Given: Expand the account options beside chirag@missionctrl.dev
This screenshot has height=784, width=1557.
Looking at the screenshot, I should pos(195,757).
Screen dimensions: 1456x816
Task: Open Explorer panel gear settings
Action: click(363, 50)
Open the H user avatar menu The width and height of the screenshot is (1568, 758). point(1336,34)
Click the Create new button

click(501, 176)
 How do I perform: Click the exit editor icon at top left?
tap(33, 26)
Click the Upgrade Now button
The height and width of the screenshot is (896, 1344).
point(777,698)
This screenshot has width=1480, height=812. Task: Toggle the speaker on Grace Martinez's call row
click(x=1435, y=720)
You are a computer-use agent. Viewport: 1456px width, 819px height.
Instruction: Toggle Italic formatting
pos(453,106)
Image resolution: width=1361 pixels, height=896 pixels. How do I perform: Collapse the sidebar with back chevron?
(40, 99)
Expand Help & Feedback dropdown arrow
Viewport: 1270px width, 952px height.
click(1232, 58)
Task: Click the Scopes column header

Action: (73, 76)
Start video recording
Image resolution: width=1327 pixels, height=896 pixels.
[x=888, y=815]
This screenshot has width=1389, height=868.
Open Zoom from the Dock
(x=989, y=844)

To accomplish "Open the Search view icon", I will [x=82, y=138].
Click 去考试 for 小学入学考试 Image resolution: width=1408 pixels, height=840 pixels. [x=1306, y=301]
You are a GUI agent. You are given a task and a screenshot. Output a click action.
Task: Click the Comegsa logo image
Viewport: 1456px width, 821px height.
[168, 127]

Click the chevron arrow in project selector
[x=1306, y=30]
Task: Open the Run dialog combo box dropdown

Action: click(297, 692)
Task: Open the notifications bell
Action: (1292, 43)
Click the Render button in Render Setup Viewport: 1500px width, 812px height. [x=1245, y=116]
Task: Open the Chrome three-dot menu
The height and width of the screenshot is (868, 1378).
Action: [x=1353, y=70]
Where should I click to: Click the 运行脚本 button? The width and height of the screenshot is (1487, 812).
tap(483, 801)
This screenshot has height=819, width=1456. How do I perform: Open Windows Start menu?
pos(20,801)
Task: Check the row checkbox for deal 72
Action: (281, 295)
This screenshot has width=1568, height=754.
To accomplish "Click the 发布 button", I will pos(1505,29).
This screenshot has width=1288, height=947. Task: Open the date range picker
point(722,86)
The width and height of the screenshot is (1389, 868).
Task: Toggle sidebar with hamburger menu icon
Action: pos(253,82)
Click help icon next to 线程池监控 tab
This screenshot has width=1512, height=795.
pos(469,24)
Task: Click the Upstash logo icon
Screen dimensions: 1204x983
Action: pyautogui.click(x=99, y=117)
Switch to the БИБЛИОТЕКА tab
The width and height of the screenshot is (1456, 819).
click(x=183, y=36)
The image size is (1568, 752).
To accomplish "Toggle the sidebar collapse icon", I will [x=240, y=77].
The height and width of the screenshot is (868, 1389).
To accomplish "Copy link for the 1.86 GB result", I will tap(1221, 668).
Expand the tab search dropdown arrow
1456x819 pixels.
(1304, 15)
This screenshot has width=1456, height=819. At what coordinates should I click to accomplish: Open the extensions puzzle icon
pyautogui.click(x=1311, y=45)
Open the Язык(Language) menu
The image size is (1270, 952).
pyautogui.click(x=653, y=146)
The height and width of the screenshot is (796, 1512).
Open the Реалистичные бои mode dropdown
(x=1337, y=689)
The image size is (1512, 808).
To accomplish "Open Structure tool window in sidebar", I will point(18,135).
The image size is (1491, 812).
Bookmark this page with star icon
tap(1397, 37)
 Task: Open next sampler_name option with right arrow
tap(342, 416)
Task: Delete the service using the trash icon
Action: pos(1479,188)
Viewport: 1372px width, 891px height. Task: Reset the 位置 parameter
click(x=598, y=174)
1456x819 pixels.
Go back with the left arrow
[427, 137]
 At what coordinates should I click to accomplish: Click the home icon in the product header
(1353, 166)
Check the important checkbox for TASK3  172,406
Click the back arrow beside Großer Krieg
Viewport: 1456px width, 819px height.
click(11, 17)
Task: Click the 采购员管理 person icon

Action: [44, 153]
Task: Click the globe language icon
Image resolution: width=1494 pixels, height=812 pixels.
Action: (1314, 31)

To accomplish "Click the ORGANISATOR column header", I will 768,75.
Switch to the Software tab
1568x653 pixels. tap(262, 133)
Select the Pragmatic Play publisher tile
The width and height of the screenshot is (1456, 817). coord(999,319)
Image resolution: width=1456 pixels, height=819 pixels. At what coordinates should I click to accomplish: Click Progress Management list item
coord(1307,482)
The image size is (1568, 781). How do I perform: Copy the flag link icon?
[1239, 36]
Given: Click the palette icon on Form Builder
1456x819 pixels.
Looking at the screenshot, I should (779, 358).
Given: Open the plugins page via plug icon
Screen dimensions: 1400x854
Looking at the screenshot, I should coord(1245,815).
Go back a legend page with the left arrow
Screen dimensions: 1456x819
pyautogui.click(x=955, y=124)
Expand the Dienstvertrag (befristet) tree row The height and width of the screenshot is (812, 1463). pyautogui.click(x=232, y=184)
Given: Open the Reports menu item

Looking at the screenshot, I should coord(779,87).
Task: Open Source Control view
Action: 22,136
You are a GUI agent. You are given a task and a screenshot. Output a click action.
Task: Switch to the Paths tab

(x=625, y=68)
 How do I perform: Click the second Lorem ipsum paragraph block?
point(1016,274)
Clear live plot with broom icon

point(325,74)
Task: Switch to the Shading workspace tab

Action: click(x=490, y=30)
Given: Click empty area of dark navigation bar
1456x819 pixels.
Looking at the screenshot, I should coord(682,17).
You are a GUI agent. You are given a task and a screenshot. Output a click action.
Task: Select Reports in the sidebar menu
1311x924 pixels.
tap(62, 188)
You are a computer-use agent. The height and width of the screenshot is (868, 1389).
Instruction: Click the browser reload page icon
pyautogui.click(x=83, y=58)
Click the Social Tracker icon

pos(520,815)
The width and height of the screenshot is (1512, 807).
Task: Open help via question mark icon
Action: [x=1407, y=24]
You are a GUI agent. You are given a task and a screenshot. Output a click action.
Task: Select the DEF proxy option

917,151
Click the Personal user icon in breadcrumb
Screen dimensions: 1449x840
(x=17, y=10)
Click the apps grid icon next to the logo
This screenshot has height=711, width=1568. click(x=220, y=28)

==========

_Work order_
The material above is to be transcribed in full, exactly as it stands.

_Response to the exercise_
Given: Expand the account options beside chirag@missionctrl.dev
This screenshot has height=784, width=1557.
Looking at the screenshot, I should pos(195,757).
Screen dimensions: 1456x816
Task: Open Explorer panel gear settings
Action: click(363, 50)
Open the H user avatar menu The width and height of the screenshot is (1568, 758). point(1336,34)
Click the Create new button

click(501, 176)
 How do I perform: Click the exit editor icon at top left?
tap(33, 26)
Click the Upgrade Now button
The height and width of the screenshot is (896, 1344).
point(777,698)
This screenshot has width=1480, height=812. Task: Toggle the speaker on Grace Martinez's call row
click(x=1435, y=720)
You are a computer-use agent. Viewport: 1456px width, 819px height.
Instruction: Toggle Italic formatting
pos(453,106)
Image resolution: width=1361 pixels, height=896 pixels. How do I perform: Collapse the sidebar with back chevron?
(40, 99)
Expand Help & Feedback dropdown arrow
Viewport: 1270px width, 952px height.
click(1232, 58)
Task: Click the Scopes column header

Action: (73, 76)
Start video recording
Image resolution: width=1327 pixels, height=896 pixels.
[x=888, y=815]
This screenshot has width=1389, height=868.
Open Zoom from the Dock
(x=989, y=844)

To accomplish "Open the Search view icon", I will [x=82, y=138].
Click 去考试 for 小学入学考试 Image resolution: width=1408 pixels, height=840 pixels. [x=1306, y=301]
You are a GUI agent. You are given a task and a screenshot. Output a click action.
Task: Click the Comegsa logo image
Viewport: 1456px width, 821px height.
[168, 127]

Click the chevron arrow in project selector
[x=1306, y=30]
Task: Open the Run dialog combo box dropdown

Action: click(297, 692)
Task: Open the notifications bell
Action: (1292, 43)
Click the Render button in Render Setup Viewport: 1500px width, 812px height. [x=1245, y=116]
Task: Open the Chrome three-dot menu
The height and width of the screenshot is (868, 1378).
Action: [x=1353, y=70]
Where should I click to: Click the 运行脚本 button? The width and height of the screenshot is (1487, 812).
tap(483, 801)
This screenshot has height=819, width=1456. How do I perform: Open Windows Start menu?
pos(20,801)
Task: Check the row checkbox for deal 72
Action: (281, 295)
This screenshot has width=1568, height=754.
To accomplish "Click the 发布 button", I will pos(1505,29).
This screenshot has width=1288, height=947. Task: Open the date range picker
point(722,86)
The width and height of the screenshot is (1389, 868).
Task: Toggle sidebar with hamburger menu icon
Action: pos(253,82)
Click help icon next to 线程池监控 tab
This screenshot has width=1512, height=795.
pos(469,24)
Task: Click the Upstash logo icon
Screen dimensions: 1204x983
Action: pyautogui.click(x=99, y=117)
Switch to the БИБЛИОТЕКА tab
The width and height of the screenshot is (1456, 819).
click(x=183, y=36)
The image size is (1568, 752).
To accomplish "Toggle the sidebar collapse icon", I will [x=240, y=77].
The height and width of the screenshot is (868, 1389).
To accomplish "Copy link for the 1.86 GB result", I will tap(1221, 668).
Expand the tab search dropdown arrow
1456x819 pixels.
(1304, 15)
This screenshot has width=1456, height=819. At what coordinates should I click to accomplish: Open the extensions puzzle icon
pyautogui.click(x=1311, y=45)
Open the Язык(Language) menu
The image size is (1270, 952).
pyautogui.click(x=653, y=146)
The height and width of the screenshot is (796, 1512).
Open the Реалистичные бои mode dropdown
(x=1337, y=689)
The image size is (1512, 808).
To accomplish "Open Structure tool window in sidebar", I will point(18,135).
The image size is (1491, 812).
Bookmark this page with star icon
tap(1397, 37)
 Task: Open next sampler_name option with right arrow
tap(342, 416)
Task: Delete the service using the trash icon
Action: pos(1479,188)
Viewport: 1372px width, 891px height. Task: Reset the 位置 parameter
click(x=598, y=174)
1456x819 pixels.
Go back with the left arrow
[427, 137]
 At what coordinates should I click to accomplish: Click the home icon in the product header
(1353, 166)
Check the important checkbox for TASK3  172,406
Click the back arrow beside Großer Krieg
Viewport: 1456px width, 819px height.
click(11, 17)
Task: Click the 采购员管理 person icon

Action: [44, 153]
Task: Click the globe language icon
Image resolution: width=1494 pixels, height=812 pixels.
Action: (1314, 31)

To accomplish "Click the ORGANISATOR column header", I will 768,75.
Switch to the Software tab
1568x653 pixels. tap(262, 133)
Select the Pragmatic Play publisher tile
The width and height of the screenshot is (1456, 817). coord(999,319)
Image resolution: width=1456 pixels, height=819 pixels. At what coordinates should I click to accomplish: Click Progress Management list item
coord(1307,482)
The image size is (1568, 781). How do I perform: Copy the flag link icon?
[1239, 36]
Given: Click the palette icon on Form Builder
1456x819 pixels.
Looking at the screenshot, I should (779, 358).
Given: Open the plugins page via plug icon
Screen dimensions: 1400x854
Looking at the screenshot, I should coord(1245,815).
Go back a legend page with the left arrow
Screen dimensions: 1456x819
pyautogui.click(x=955, y=124)
Expand the Dienstvertrag (befristet) tree row The height and width of the screenshot is (812, 1463). pyautogui.click(x=232, y=184)
Given: Open the Reports menu item

Looking at the screenshot, I should coord(779,87).
Task: Open Source Control view
Action: 22,136
You are a GUI agent. You are given a task and a screenshot. Output a click action.
Task: Switch to the Paths tab

(x=625, y=68)
 How do I perform: Click the second Lorem ipsum paragraph block?
point(1016,274)
Clear live plot with broom icon

point(325,74)
Task: Switch to the Shading workspace tab

Action: click(x=490, y=30)
Given: Click empty area of dark navigation bar
1456x819 pixels.
Looking at the screenshot, I should coord(682,17).
You are a GUI agent. You are given a task and a screenshot. Output a click action.
Task: Select Reports in the sidebar menu
1311x924 pixels.
tap(62, 188)
You are a computer-use agent. The height and width of the screenshot is (868, 1389).
Instruction: Click the browser reload page icon
pyautogui.click(x=83, y=58)
Click the Social Tracker icon

pos(520,815)
The width and height of the screenshot is (1512, 807).
Task: Open help via question mark icon
Action: [x=1407, y=24]
You are a GUI agent. You are given a task and a screenshot. Output a click action.
Task: Select the DEF proxy option

917,151
Click the Personal user icon in breadcrumb
Screen dimensions: 1449x840
(x=17, y=10)
Click the apps grid icon next to the logo
This screenshot has height=711, width=1568. click(x=220, y=28)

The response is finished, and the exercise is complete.